Determining the Laplacian for a signed graph

Question

I was reading the paper: On the Laplacian Eigenvalues of Signed Graphs, when I had this question. When we determine the Laplacian of a signed graph, why do we take the unsigned degree matrix D, but the signed adjacency matrix A? The question is more towards the unsigned degree matrix. Is there some intuition I could follow?

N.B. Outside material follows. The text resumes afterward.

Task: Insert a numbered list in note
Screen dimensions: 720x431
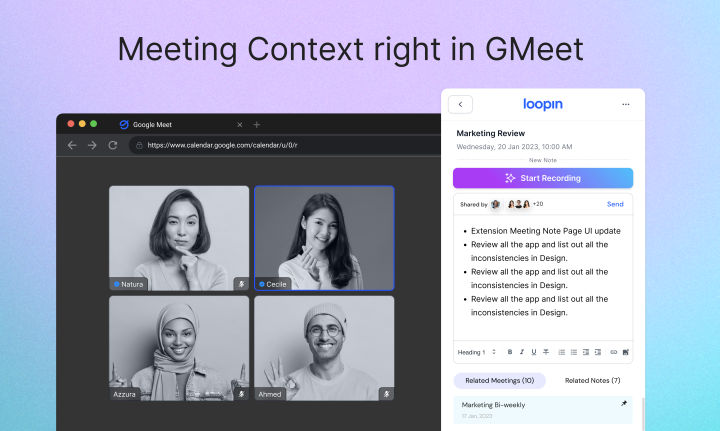Action: coord(561,352)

Thanks!

Answer 1

One way that the standard graph Laplacian $L$ arises is by assigning each edge of $G$ an orientation, and considering the incidence matrix $M=(M_{ie})$ where $M_{ie} =1$ if node $i$ is the head of $e$ and $M_{ie} =-1$ if node $i$ is the tail of $e$; otherwise, let $M_{ie}=0$. Then $L=I-A_G=MM^T$. This is useful, e.g., in proving the matrix tree theorem via the Binet-Cauchy expansion of determinants.

One way to obtain a signed Laplacian is to start with a signed incidence matrix $S=(S_{ie})$ where $S_{ie} \in\{\pm 1\}$ if node $i$ is on edge $e$ and $0$ otherwise. Then define $\widetilde{L}=I-SS^T$. Note that the diagonal elements of $\widetilde{L}$ are the unsigned degrees.